DATA TO EXAMINE =>
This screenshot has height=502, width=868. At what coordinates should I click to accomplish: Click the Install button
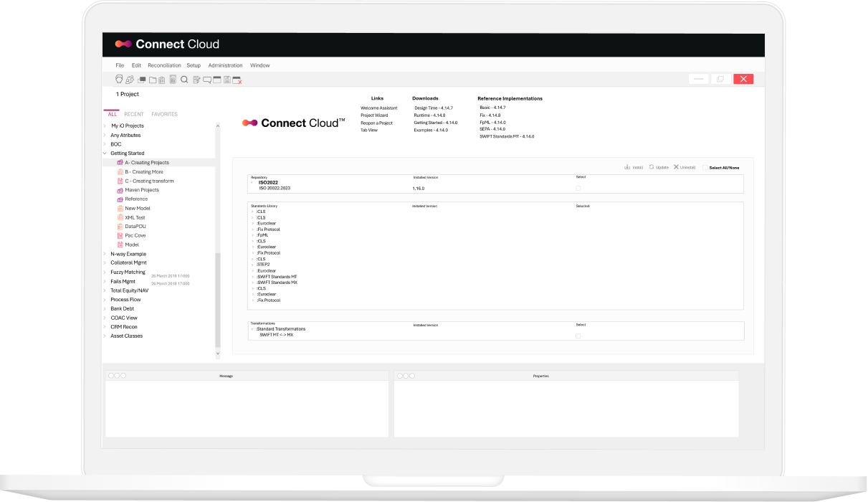634,167
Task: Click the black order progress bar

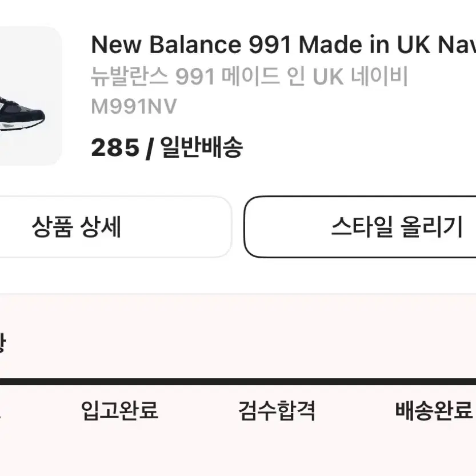Action: click(238, 382)
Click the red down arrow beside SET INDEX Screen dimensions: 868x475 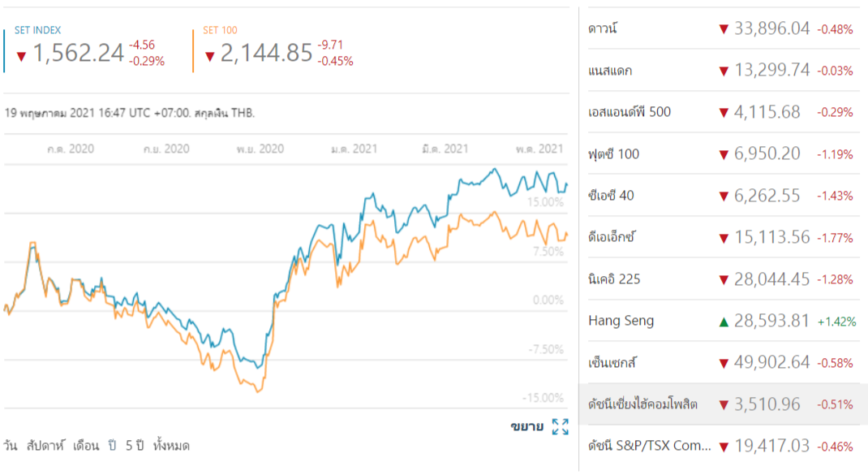point(22,56)
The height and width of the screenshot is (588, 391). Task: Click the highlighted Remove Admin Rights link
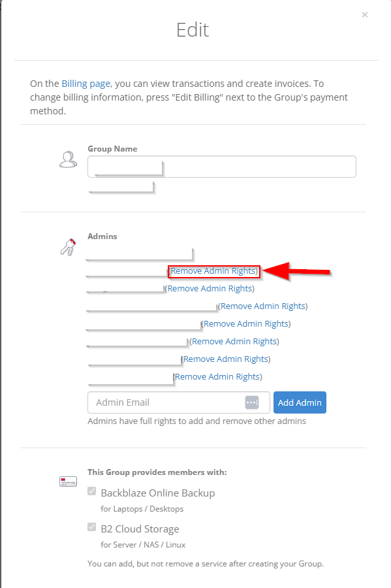[x=213, y=270]
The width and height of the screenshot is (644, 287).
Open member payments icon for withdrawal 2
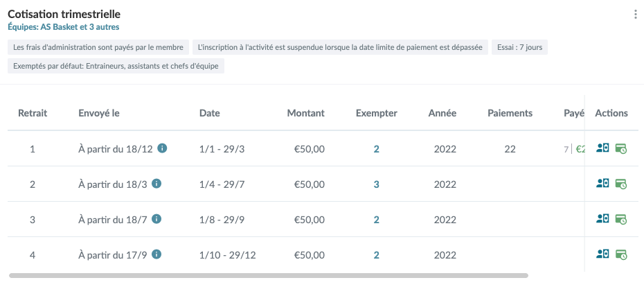point(602,184)
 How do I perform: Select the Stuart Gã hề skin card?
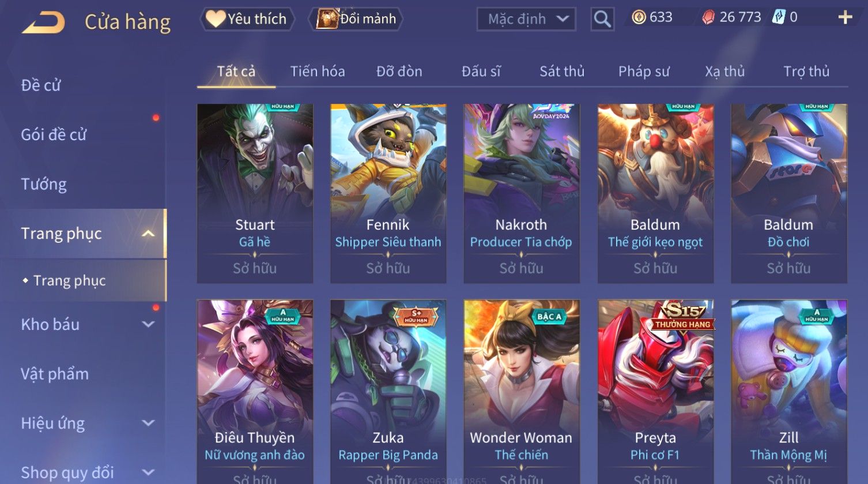(x=255, y=193)
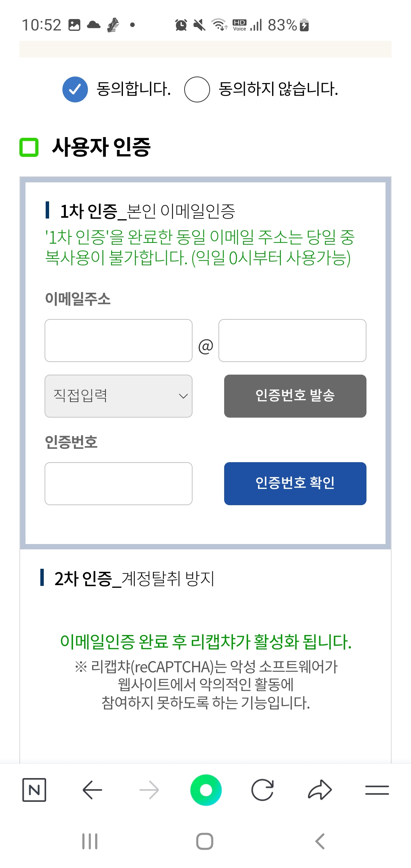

WORK ORDER =>
The lines wanted run from the one with "The height and" through the final line of the data; repeat them word for word and skip every picture.

THE COMPLETED TASK =>
The height and width of the screenshot is (588, 391). Task: Click the highlighted Remove Admin Rights link
[x=213, y=270]
The width and height of the screenshot is (644, 287).
Open member payments icon for withdrawal 2
point(602,184)
 How do I perform: Select the Stuart Gã hề skin card?
(x=255, y=193)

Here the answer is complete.